Insulin Analog - Criticism

Criticism

A meta-analysis of numerous randomized controlled trials by the international Cochrane Collaboration found "only a minor clinical benefit of treatment with long-acting insulin analogues (including two studies of insulin detemir) for patients with diabetes mellitus type 2" while others have examined the same issue in type 1 diabetes. Subsequent meta-analyses undertaken in a number of countries and continents have confirmed Cochrane's findings.

In July 2007, Germany's Institute for Quality and Cost Effectiveness in the Health Care Sector (IQWiG) reached a strikingly similar conclusion. In its report, IQWiG concluded that there is currently "no evidence" available of the superiority of rapid-acting insulin analogs over synthetic human insulins in the treatment of adult patients with type 1 diabetes. Many of the studies reviewed by IQWiG were either too small to be considered statistically reliable and, perhaps most significantly, none of the studies included in their widespread review were blinded, the gold-standard methodology for conducting clinical research. However, IQWiG's terms of reference explicitly disregard any issues which cannot be tested in double-blind studies, for example a comparison of radically different treatment regimes. IQWiG is regarded with skepticism by some doctors in Germany, being seen merely as a mechanism to reduce costs. But the lack of study blinding does increase the risk of bias in these studies.

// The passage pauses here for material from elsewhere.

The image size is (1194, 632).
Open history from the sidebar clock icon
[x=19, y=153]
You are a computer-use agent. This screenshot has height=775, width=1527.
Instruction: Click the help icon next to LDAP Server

The reason this is important is because patients, if they know they are using a different type of insulin, might behave differently (such as testing blood glucose levels more frequently, for example), which leads to bias in the study results, rendering the results inapplicable to the diabetes population at large. Numerous studies have concluded that any increase in testing of blood glucose levels is likely to yield improvements in glycemic control, which raises questions as to whether any improvements observed in the clinical trials for insulin analogues were the result of more frequent testing or due the drug undergoing trials.

More recently, the Canadian Agency for Drugs and Technologies in Health (CADTH) found, in its 2008 comparison of the effects of insulin analogues and biosynthetic human insulin, that insulin analogues failed to show any clinically relevant differences, both in terms of glycemic control and adverse reaction profile.